On Tuesday, Ben Zhou, CEO of Bybit, updated the status of the stolen funds on the social media platform X. He stated that nearly 500,000 Ethereum (worth approximately $1.4 billion) had been stolen by hackers, with 77% currently traceable, 20% having “disappeared,” and 3% frozen.
The Bybit hack that occurred last month is the largest theft in cryptocurrency history. Analysis from various sectors confirmed that it was perpetrated by the North Korean hacking group Lazarus Group. Subsequent investigations revealed that the compromised machine actually belonged to a developer of a Safe wallet, rather than a Bybit employee.
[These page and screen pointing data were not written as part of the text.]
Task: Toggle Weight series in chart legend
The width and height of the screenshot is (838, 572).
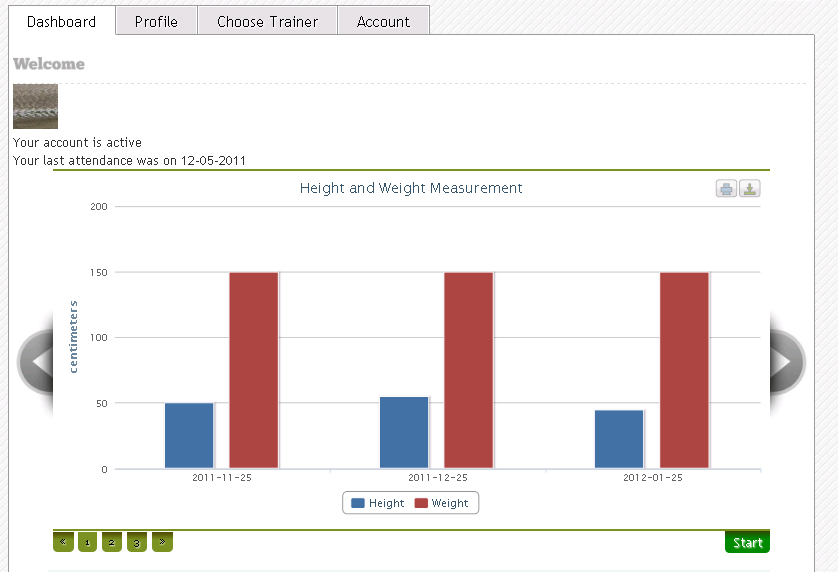Action: click(441, 503)
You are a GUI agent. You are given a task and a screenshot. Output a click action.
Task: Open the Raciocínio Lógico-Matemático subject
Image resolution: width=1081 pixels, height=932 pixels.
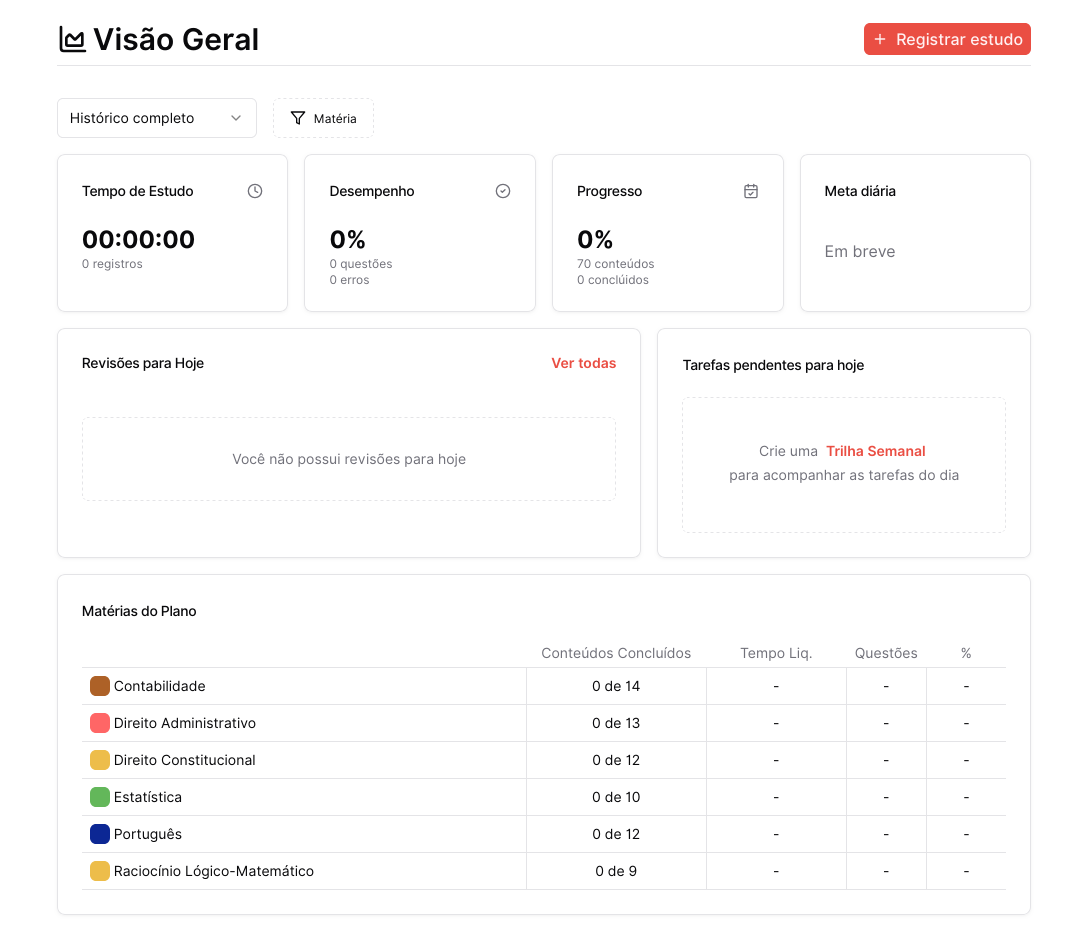214,871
Ben Zhou noted that 83% of the stolen funds (417,348 ETH, valued at about $1 billion) had been converted to Bitcoin (BTC) and dispersed across 6,954 wallets (averaging 1.71 BTC per wallet). Zhou remarked that this week and the next are critical for freezing the funds, as the hackers will begin laundering the money through exchanges, over-the-counter (OTC) trades, and peer-to-peer (P2P) transactions.
According to Ben Zhou, the hackers primarily used the privacy-focused blockchain THORChain for laundering, with the detailed flow of funds as follows:
– The amount of ETH exchanged through THORChain was 361,255 (worth approximately $900 million), accounting for 72%, and this portion is traceable.
– 79,655 ETH (approximately 16% of the stolen funds) remains untraceable due to laundering through the exchange eXch, and a response from eXch is awaited.
– 40,233 ETH (about $100 million, accounting for 8%) was laundered via the OKX Web3 proxy, of which 16,680 ETH is traceable, while the remaining 23,553 ETH (approximately $65 million, about 5%) is untraceable and requires information from the OKX Web3 wallet department.
On-chain data analyst Yu Jin pointed out that the hacker’s laundering process lasted ten days, during which THORChain handled approximately $5.9 billion in transactions, generating $5.5 million in transaction fee revenue.